Sometimes on some libraries you find yourself setting the same props to the same values over and over again. Let us use vue-select as an example.
Imagine we have an API that returns an array of objects that looks like:
{
"users": [
{
"user_id": 1001
"name": "John Doe"
},
{
"user_id": 1002
"name": "James Smith"
}
]
}
and that this User Dropdown field is required and want to make it selectable when you press the Tab key. This is really simple to do, all you have to do is import the component and change it like so:
import VueSelect from 'vue-select'
VueSelect.props.clearable.default = false
VueSelect.props.getOptionKey.default = 'user_id'
VueSelect.props.getOptionLabel.default = 'name'
So how does that work? Vue components are just plain objects and what we did above is we mutated that object. You can simply place that in your index.js
file and you don't have to keep on setting the same props over and over.
BUT what if you want 2 versions that you regularly use? Maybe we have public
and admin
pages that requires 2 different version of defaults?

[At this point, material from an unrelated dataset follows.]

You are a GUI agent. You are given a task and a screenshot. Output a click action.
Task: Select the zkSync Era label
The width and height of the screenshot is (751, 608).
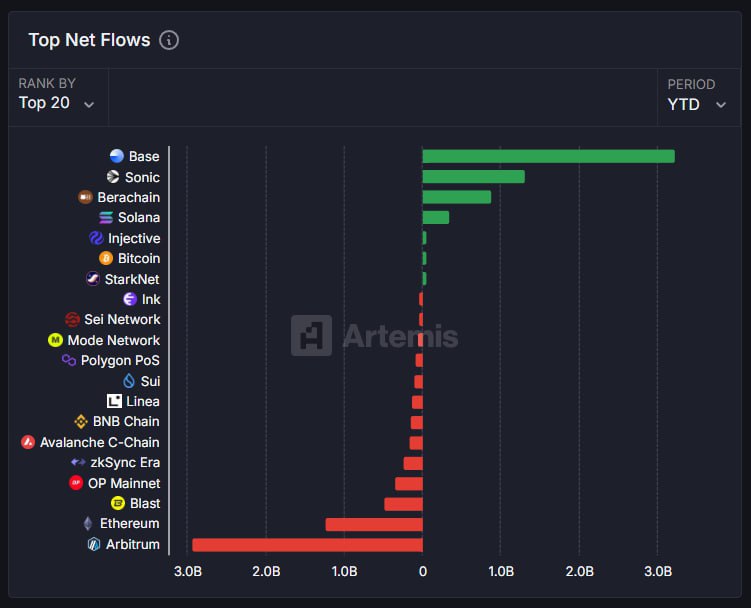(x=125, y=463)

If they differ only by 1 or 2 props, then maybe just live with always setting that single prop.
If not or you're just lazy, then doing the above may or may not work.
If both your public and admin page lives on the same build, doing the above will not work because you'd be mutating the same object. That's basically how node_modules
work but I won't get deeper into it.
import VueSelect from 'vue-select'
const AdminSelect = { ...VueSelect }
AdminSelect.props.clearable.default = false
AdminSelect.props.taggable.default = true
const PublicSelect = { ...VueSelect }
PublicSelect.props.selectOnTab.default = true
export default { AdminSelect, PublicSelect }
Instead of mutating the component directly, we just copy the component instead and change the props accordingly. Now you just simply import what kind of VueSelect you need and type less props.
No need for a wrapper component. Less complex and effective.